begin LISTED ENTRIES

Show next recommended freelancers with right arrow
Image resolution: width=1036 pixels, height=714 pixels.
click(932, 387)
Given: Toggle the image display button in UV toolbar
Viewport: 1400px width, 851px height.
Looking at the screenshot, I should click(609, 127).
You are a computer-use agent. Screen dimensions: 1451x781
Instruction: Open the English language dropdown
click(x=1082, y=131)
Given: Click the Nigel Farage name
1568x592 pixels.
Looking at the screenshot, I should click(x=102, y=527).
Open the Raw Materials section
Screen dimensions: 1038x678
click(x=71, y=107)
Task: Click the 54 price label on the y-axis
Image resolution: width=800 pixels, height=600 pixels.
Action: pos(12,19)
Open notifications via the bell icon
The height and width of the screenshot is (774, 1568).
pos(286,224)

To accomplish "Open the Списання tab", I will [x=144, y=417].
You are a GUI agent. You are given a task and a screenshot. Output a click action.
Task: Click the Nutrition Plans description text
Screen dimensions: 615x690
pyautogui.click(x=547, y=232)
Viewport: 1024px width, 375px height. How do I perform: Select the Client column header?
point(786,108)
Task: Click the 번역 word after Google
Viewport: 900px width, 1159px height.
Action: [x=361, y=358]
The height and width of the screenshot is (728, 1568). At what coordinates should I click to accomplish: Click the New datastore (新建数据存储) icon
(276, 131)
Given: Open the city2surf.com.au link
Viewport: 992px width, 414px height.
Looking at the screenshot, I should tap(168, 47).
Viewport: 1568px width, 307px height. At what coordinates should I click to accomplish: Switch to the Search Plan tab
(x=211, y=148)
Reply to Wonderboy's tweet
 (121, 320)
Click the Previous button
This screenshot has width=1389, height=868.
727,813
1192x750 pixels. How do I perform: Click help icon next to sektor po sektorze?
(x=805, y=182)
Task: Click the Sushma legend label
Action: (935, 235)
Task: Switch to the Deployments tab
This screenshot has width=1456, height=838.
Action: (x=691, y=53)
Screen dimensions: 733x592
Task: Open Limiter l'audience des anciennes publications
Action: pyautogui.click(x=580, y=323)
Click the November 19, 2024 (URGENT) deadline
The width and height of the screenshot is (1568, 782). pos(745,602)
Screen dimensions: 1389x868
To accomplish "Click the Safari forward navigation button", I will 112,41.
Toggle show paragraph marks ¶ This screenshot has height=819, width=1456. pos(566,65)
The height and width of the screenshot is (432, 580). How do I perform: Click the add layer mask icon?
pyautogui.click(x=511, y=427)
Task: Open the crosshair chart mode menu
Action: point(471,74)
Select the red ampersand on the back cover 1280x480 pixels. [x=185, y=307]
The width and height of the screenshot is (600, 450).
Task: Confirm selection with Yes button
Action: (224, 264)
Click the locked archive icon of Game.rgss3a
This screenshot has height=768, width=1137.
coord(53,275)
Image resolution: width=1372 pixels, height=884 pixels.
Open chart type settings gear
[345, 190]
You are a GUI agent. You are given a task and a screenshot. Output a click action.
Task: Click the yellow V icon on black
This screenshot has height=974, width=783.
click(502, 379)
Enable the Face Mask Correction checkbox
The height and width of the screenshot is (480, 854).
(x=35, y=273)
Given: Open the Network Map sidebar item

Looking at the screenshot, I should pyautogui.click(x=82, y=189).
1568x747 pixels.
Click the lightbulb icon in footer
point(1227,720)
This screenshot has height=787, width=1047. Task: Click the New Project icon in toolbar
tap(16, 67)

end LISTED ENTRIES

■ WRITTEN PROBLEM ■
Can you reproduce all the items above, replacing "Viewport" with "Window" wherever it appears and leaving everything else unchanged?

■ RESPONSE BELOW ■
Show next recommended freelancers with right arrow
Image resolution: width=1036 pixels, height=714 pixels.
click(932, 387)
Given: Toggle the image display button in UV toolbar
Window: 1400px width, 851px height.
Looking at the screenshot, I should click(609, 127).
You are a computer-use agent. Screen dimensions: 1451x781
Instruction: Open the English language dropdown
click(x=1082, y=131)
Given: Click the Nigel Farage name
1568x592 pixels.
Looking at the screenshot, I should click(x=102, y=527).
Open the Raw Materials section
Screen dimensions: 1038x678
click(x=71, y=107)
Task: Click the 54 price label on the y-axis
Image resolution: width=800 pixels, height=600 pixels.
Action: pos(12,19)
Open notifications via the bell icon
The height and width of the screenshot is (774, 1568).
pos(286,224)

To accomplish "Open the Списання tab", I will [x=144, y=417].
You are a GUI agent. You are given a task and a screenshot. Output a click action.
Task: Click the Nutrition Plans description text
Screen dimensions: 615x690
pyautogui.click(x=547, y=232)
Window: 1024px width, 375px height. How do I perform: Select the Client column header?
point(786,108)
Task: Click the 번역 word after Google
Window: 900px width, 1159px height.
Action: [x=361, y=358]
The height and width of the screenshot is (728, 1568). At what coordinates should I click to accomplish: Click the New datastore (新建数据存储) icon
(276, 131)
Given: Open the city2surf.com.au link
Window: 992px width, 414px height.
Looking at the screenshot, I should tap(168, 47).
Window: 1568px width, 307px height. At what coordinates should I click to accomplish: Switch to the Search Plan tab
(x=211, y=148)
Reply to Wonderboy's tweet
 (121, 320)
Click the Previous button
This screenshot has width=1389, height=868.
727,813
1192x750 pixels. How do I perform: Click help icon next to sektor po sektorze?
(x=805, y=182)
Task: Click the Sushma legend label
Action: (935, 235)
Task: Switch to the Deployments tab
This screenshot has width=1456, height=838.
Action: (x=691, y=53)
Screen dimensions: 733x592
Task: Open Limiter l'audience des anciennes publications
Action: pyautogui.click(x=580, y=323)
Click the November 19, 2024 (URGENT) deadline
The width and height of the screenshot is (1568, 782). pos(745,602)
Screen dimensions: 1389x868
To accomplish "Click the Safari forward navigation button", I will 112,41.
Toggle show paragraph marks ¶ This screenshot has height=819, width=1456. pos(566,65)
The height and width of the screenshot is (432, 580). How do I perform: Click the add layer mask icon?
pyautogui.click(x=511, y=427)
Task: Open the crosshair chart mode menu
Action: point(471,74)
Select the red ampersand on the back cover 1280x480 pixels. [x=185, y=307]
The width and height of the screenshot is (600, 450).
Task: Confirm selection with Yes button
Action: (224, 264)
Click the locked archive icon of Game.rgss3a
This screenshot has height=768, width=1137.
coord(53,275)
Image resolution: width=1372 pixels, height=884 pixels.
Open chart type settings gear
[345, 190]
You are a GUI agent. You are given a task and a screenshot. Output a click action.
Task: Click the yellow V icon on black
This screenshot has height=974, width=783.
click(502, 379)
Enable the Face Mask Correction checkbox
The height and width of the screenshot is (480, 854).
(x=35, y=273)
Given: Open the Network Map sidebar item

Looking at the screenshot, I should pyautogui.click(x=82, y=189).
1568x747 pixels.
Click the lightbulb icon in footer
point(1227,720)
This screenshot has height=787, width=1047. Task: Click the New Project icon in toolbar
tap(16, 67)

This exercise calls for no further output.